__Directions__
The pictures in the listing below are to be skipped, while the lines between the line holding "Click the page's" and the line holding "Task: Click play-all", inclusive, are to be output exactly.

__Raw data__
++++++

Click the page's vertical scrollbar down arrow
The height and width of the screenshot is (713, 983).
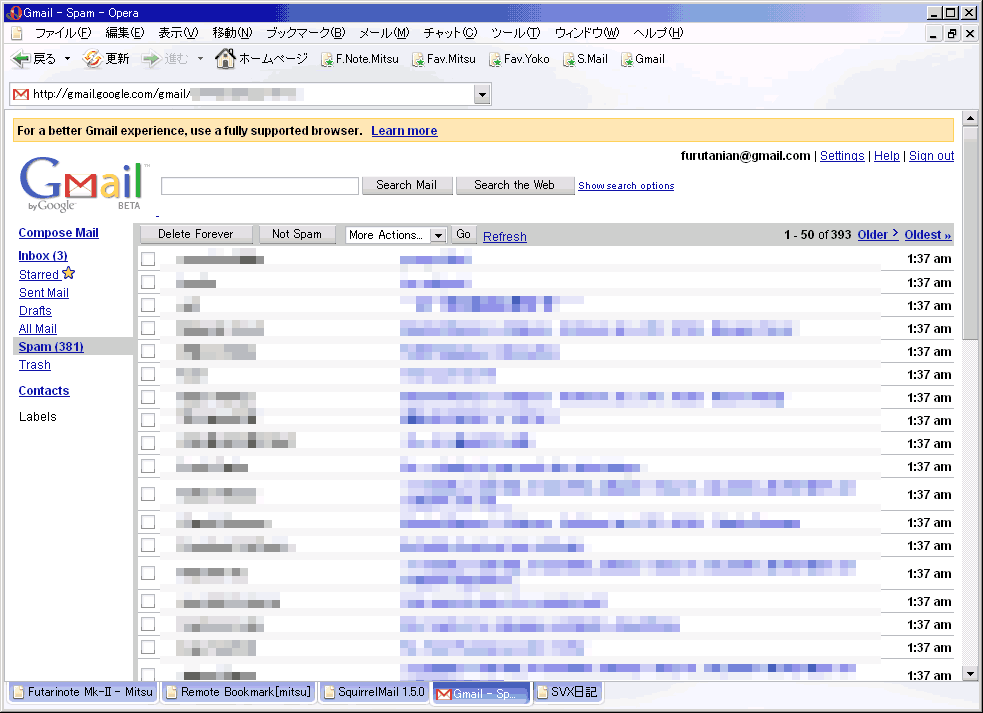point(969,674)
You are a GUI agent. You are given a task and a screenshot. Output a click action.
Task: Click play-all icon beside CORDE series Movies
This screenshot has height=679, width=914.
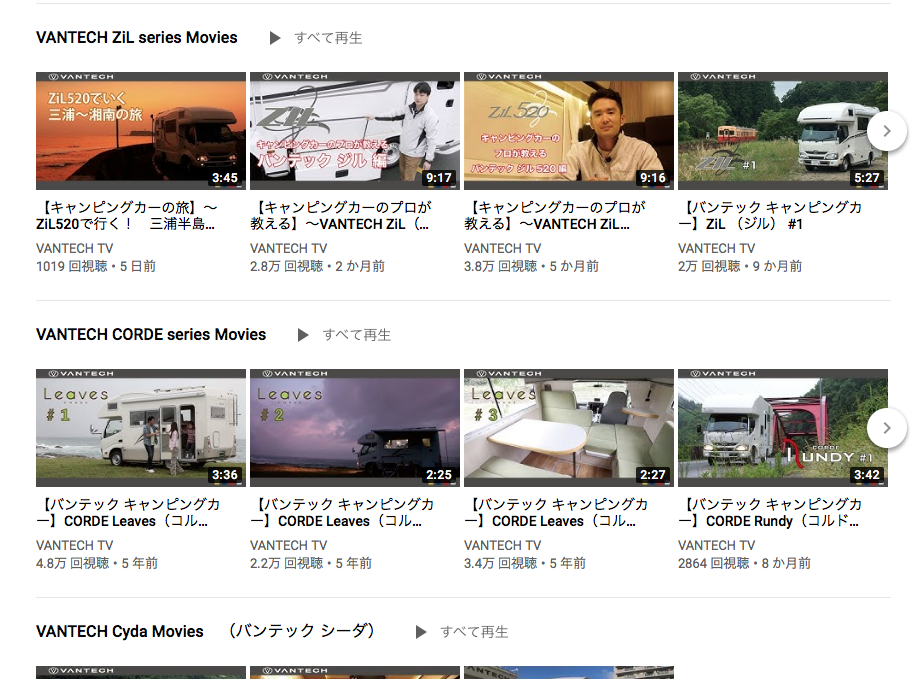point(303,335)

++++++

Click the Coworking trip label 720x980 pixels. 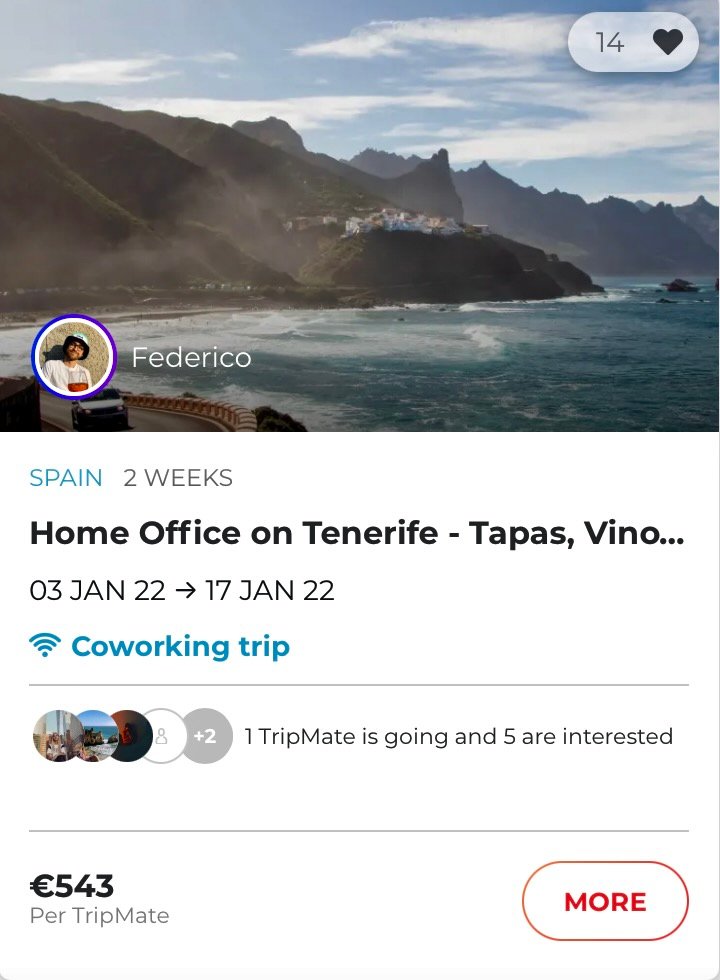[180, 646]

++++++

__Answer to the exercise__
Click the page's vertical scrollbar down arrow
The height and width of the screenshot is (713, 983).
point(969,674)
You are a GUI agent. You are given a task and a screenshot. Output a click action.
Task: Click play-all icon beside CORDE series Movies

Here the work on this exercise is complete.